**The exercise:**
Copy out the listing below line for line, leaving out the pictures.

# start of Information provided

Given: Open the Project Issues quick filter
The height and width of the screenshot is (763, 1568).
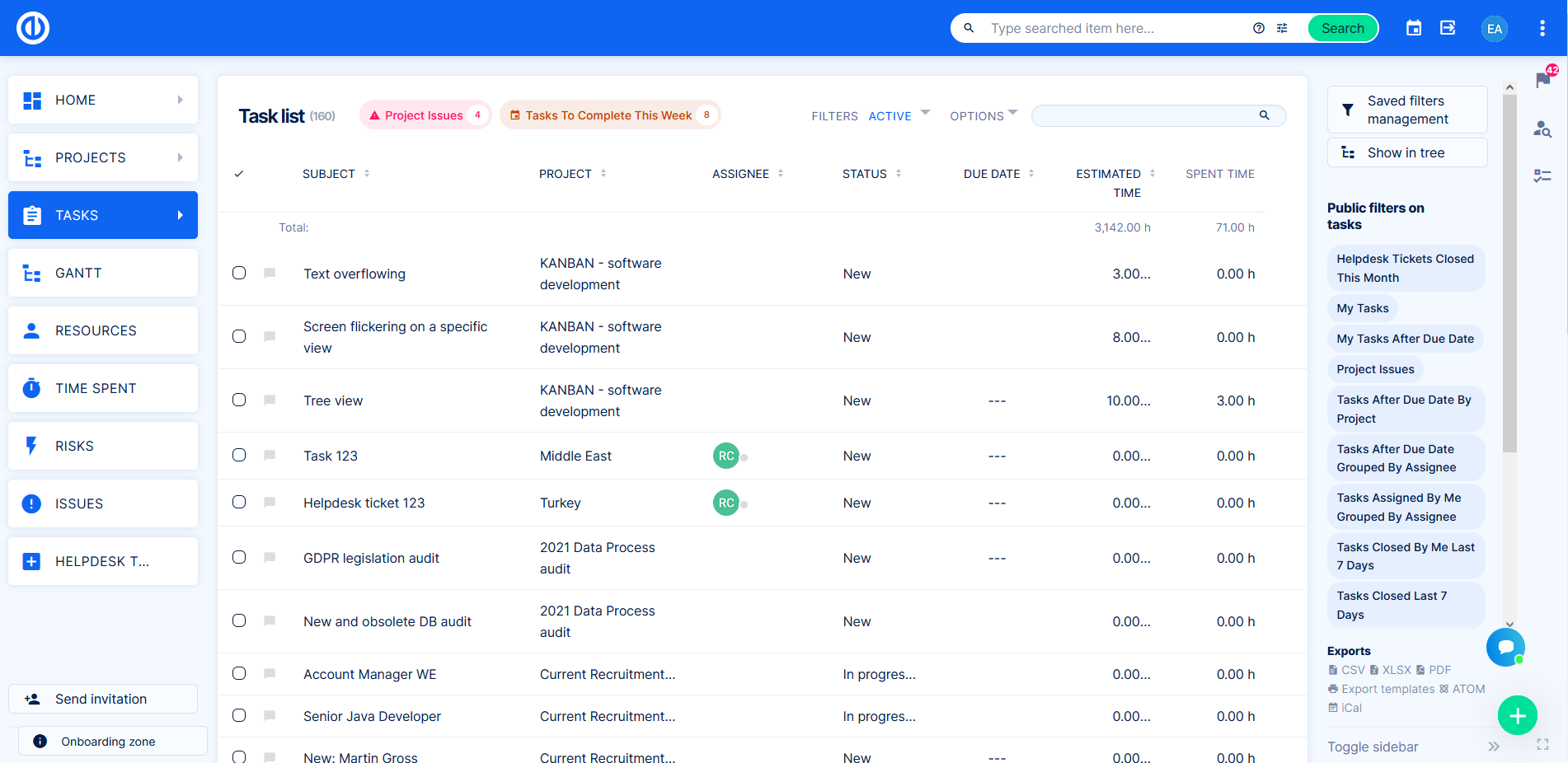Looking at the screenshot, I should click(x=425, y=115).
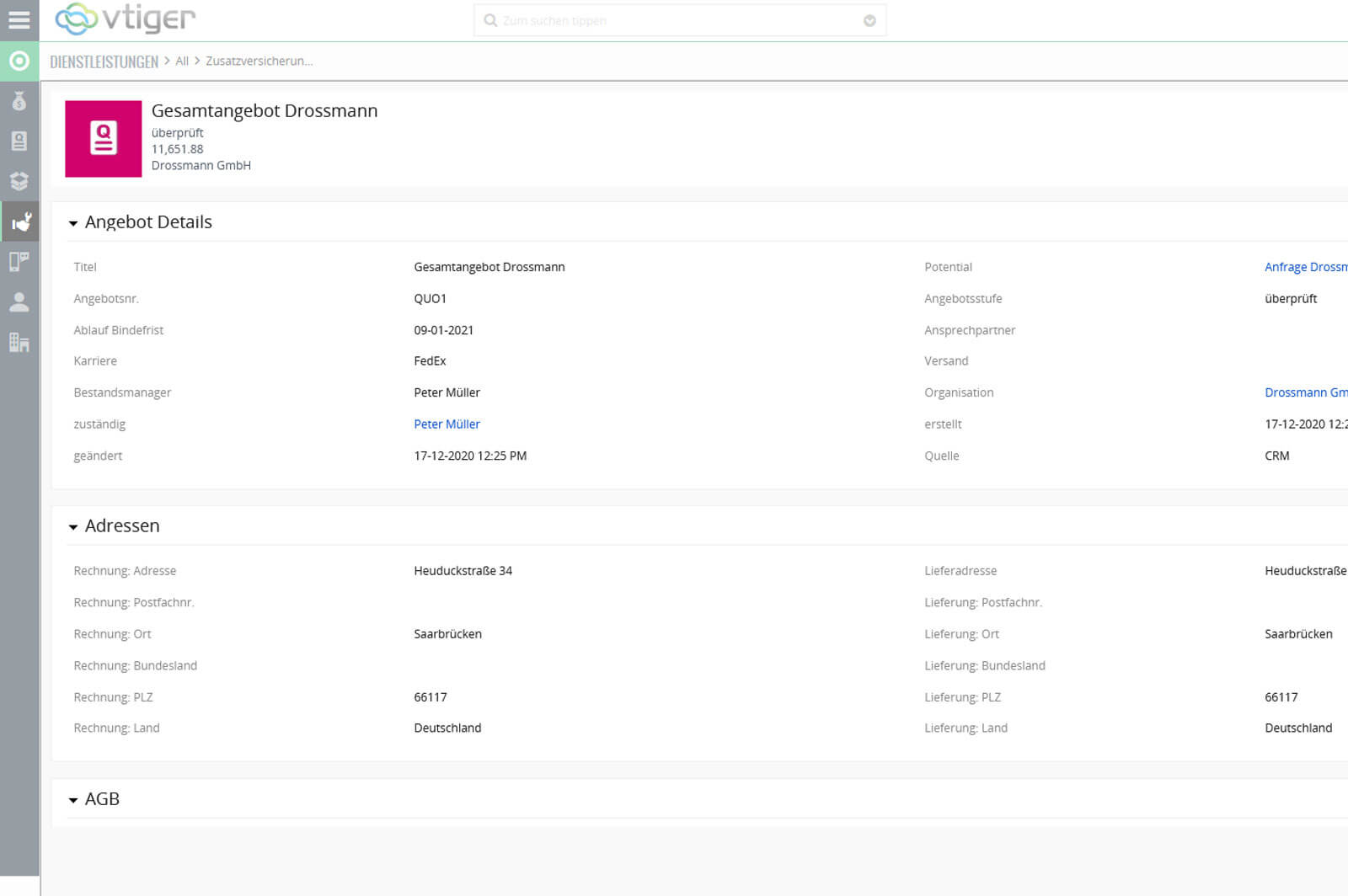Open the Anfrage Drossmann potential link
1348x896 pixels.
click(x=1304, y=267)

# end of Information provided

**Solution to this exercise:**
Given: Open the Project Issues quick filter
The height and width of the screenshot is (763, 1568).
Looking at the screenshot, I should click(x=425, y=115).
Open the Anfrage Drossmann potential link
1348x896 pixels.
click(x=1304, y=267)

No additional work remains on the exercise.